─── SUPPLIED DATA

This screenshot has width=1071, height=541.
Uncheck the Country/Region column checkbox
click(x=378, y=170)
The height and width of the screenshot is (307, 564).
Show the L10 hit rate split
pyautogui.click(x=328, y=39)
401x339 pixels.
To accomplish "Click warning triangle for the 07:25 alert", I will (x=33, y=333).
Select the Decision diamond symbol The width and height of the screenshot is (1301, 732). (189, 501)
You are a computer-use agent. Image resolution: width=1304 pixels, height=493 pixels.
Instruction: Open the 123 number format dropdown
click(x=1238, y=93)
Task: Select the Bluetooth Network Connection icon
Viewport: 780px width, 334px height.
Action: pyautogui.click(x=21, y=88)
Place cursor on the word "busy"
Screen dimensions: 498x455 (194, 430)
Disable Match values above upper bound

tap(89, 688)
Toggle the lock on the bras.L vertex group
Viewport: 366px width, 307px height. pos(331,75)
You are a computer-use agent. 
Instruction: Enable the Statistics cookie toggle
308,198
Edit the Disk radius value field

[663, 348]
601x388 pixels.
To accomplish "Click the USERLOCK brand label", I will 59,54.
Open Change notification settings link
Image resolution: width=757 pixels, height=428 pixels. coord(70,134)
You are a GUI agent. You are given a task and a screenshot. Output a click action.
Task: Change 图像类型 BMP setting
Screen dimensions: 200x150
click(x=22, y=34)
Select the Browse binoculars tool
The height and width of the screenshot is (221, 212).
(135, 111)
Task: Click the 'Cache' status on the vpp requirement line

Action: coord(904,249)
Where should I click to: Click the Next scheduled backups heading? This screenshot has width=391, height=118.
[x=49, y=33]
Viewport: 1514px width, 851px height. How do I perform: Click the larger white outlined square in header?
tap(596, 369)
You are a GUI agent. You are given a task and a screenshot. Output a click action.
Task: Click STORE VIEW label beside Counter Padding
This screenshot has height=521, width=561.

──────

**PROMPT:** Retype every line of the listing above without changing anything.

**THE SOLUTION:**
This screenshot has width=1071, height=541.
Uncheck the Country/Region column checkbox
click(x=378, y=170)
The height and width of the screenshot is (307, 564).
Show the L10 hit rate split
pyautogui.click(x=328, y=39)
401x339 pixels.
To accomplish "Click warning triangle for the 07:25 alert", I will (x=33, y=333).
Select the Decision diamond symbol The width and height of the screenshot is (1301, 732). (189, 501)
You are a computer-use agent. Image resolution: width=1304 pixels, height=493 pixels.
Instruction: Open the 123 number format dropdown
click(x=1238, y=93)
Task: Select the Bluetooth Network Connection icon
Viewport: 780px width, 334px height.
Action: pyautogui.click(x=21, y=88)
Place cursor on the word "busy"
Screen dimensions: 498x455 (194, 430)
Disable Match values above upper bound

tap(89, 688)
Toggle the lock on the bras.L vertex group
Viewport: 366px width, 307px height. pos(331,75)
You are a computer-use agent. 
Instruction: Enable the Statistics cookie toggle
308,198
Edit the Disk radius value field

[663, 348]
601x388 pixels.
To accomplish "Click the USERLOCK brand label", I will 59,54.
Open Change notification settings link
Image resolution: width=757 pixels, height=428 pixels. coord(70,134)
You are a GUI agent. You are given a task and a screenshot. Output a click action.
Task: Change 图像类型 BMP setting
Screen dimensions: 200x150
click(x=22, y=34)
Select the Browse binoculars tool
The height and width of the screenshot is (221, 212).
(135, 111)
Task: Click the 'Cache' status on the vpp requirement line

Action: coord(904,249)
Where should I click to: Click the Next scheduled backups heading? This screenshot has width=391, height=118.
[x=49, y=33]
Viewport: 1514px width, 851px height. How do I perform: Click the larger white outlined square in header?
tap(596, 369)
You are a GUI agent. You are given a task and a screenshot. Output a click action.
Task: Click STORE VIEW label beside Counter Padding
This screenshot has height=521, width=561.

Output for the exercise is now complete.